**Task directions**
Render the data as a numbered list with no blank lines, covering everything from the line containing "Where should I click to: Click the words" down to the line containing "point(256,328)", both included.

[start of Material for this exercise]

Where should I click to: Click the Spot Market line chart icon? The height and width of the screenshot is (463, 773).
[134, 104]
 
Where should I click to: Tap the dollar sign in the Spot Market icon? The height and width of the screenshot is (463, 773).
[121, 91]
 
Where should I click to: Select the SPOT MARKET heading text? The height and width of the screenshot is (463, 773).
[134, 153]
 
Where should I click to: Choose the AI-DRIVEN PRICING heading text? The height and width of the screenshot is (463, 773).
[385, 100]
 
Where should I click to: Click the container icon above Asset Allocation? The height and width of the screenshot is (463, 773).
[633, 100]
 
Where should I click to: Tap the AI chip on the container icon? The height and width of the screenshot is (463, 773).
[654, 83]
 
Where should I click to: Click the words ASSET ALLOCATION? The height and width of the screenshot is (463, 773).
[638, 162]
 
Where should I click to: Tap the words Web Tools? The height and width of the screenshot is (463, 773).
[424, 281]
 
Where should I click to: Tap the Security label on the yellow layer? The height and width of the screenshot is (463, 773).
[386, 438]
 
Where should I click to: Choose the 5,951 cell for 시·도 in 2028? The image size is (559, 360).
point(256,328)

[end of Material for this exercise]
[start of Material for this exercise]

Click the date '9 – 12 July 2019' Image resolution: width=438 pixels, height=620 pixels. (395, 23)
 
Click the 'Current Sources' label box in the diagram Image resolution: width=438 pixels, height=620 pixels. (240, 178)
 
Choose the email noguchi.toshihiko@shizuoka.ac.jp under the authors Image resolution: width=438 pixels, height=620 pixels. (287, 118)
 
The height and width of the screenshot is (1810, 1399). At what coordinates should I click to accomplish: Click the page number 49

[end of Material for this exercise]

**Final answer**
1. Where should I click to: Click the words ASSET ALLOCATION? The height and width of the screenshot is (463, 773).
2. [638, 162]
3. Where should I click to: Tap the words Web Tools? The height and width of the screenshot is (463, 773).
4. [424, 281]
5. Where should I click to: Tap the Security label on the yellow layer? The height and width of the screenshot is (463, 773).
6. [386, 438]
7. Where should I click to: Choose the 5,951 cell for 시·도 in 2028? The image size is (559, 360).
8. point(256,328)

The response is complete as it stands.